Exostectomie bij Charcot arthropathie

Abstract

Het doel bij de behandeling van Charcot arthropathie is het bereiken van een stabiele, plantigrade, schoenbare voet die geen risico loopt op ulceratie. Om dit doel te bereiken is exostectomie een haalbare behandelingsoptie, wanneer conservatieve maatregelen niet hebben geleid tot het bereiken van bovengenoemde doelen. De primaire indicatie voor exostectomie is een ulcus veroorzakende benige prominentie in een stabiele, goed belastbare voet.

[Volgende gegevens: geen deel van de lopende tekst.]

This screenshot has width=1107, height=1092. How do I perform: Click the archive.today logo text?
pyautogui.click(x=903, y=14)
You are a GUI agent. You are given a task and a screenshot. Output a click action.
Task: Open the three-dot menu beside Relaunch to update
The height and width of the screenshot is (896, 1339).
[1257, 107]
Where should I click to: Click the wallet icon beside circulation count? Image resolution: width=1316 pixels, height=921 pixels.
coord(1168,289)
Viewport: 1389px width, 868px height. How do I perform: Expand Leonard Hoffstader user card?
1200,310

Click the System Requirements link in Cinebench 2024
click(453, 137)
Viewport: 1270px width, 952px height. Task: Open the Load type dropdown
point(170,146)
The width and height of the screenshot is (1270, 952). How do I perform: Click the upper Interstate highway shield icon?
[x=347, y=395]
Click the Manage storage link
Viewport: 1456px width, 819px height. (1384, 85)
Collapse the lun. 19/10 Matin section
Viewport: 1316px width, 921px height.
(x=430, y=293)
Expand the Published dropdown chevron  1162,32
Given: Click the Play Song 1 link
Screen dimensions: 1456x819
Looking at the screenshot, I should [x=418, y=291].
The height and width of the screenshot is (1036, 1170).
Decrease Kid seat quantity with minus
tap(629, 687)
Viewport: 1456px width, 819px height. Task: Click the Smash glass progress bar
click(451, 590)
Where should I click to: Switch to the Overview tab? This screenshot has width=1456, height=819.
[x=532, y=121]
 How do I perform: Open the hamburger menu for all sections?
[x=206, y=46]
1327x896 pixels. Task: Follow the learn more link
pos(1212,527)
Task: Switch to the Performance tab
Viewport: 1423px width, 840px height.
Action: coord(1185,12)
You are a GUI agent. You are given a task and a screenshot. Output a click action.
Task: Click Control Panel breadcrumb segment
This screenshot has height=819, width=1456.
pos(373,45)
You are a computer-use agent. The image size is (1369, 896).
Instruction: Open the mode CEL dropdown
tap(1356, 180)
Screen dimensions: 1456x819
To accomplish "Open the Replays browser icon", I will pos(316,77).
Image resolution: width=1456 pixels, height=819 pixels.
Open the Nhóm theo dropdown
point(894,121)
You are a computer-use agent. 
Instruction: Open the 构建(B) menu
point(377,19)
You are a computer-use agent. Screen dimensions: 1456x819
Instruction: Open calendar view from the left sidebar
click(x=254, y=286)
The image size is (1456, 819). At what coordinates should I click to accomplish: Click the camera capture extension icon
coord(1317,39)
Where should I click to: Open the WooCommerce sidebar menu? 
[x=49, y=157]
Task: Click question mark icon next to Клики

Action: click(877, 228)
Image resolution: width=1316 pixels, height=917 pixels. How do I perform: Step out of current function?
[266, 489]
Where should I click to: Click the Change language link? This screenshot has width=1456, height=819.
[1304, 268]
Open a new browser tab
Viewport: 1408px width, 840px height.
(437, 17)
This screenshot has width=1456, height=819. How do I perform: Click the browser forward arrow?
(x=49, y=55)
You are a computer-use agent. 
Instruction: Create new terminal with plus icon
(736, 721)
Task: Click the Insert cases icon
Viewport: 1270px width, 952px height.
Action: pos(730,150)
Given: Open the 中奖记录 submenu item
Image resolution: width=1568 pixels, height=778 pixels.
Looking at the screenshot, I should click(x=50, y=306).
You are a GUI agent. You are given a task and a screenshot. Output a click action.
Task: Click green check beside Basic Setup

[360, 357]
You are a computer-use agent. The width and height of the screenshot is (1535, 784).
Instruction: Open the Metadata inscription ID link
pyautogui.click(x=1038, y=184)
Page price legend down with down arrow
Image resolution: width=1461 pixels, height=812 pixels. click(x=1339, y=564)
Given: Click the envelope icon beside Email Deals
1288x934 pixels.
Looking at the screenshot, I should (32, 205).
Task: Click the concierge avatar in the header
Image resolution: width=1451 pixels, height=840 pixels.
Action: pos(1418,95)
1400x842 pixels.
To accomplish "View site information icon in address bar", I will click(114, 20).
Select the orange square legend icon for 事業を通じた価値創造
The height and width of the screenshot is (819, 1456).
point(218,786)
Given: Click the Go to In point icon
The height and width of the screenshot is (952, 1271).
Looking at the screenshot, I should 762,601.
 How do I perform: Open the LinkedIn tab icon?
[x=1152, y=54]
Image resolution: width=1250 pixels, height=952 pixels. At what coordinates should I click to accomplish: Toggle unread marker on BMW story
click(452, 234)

Contra-indicaties zijn instabiliteit en een niet-braceerbare of niet-schoenbare misvorming, aangezien een exostectomie deze problemen niet zal verhelpen. Bij een patiënt met een ulceratie, in een instabiele of niet-schoenbare voet, die medisch niet stabiel is voor een reconstructie of fusie, kan een exostectomie echter als een goede optie worden beschouwd om te voorkomen dat zich ulcera en osteomyelitis ontwikkelen. Bij de preoperatieve planning moeten gewichtdragende röntgenfoto’s en CT-scans (computertomografie) worden gemaakt om de stabiliteit te bevestigen. Vermoedelijke infecties rond een ulcus moeten worden geëvalueerd met behulp van klinisch onderzoek, bloedonderzoek en beeldvormingsmodaliteiten zoals een MRI (magnetic resonance imaging) of een botscan met witte bloedcellen (WBC), indien nodig. Complicaties na het uitvoeren van een exostectomie zijn onder meer een recidief van het ulcus, wondcomplicaties, infecties en het destabiliseren van een stabiele voet als gevolg van overmatige botresectie.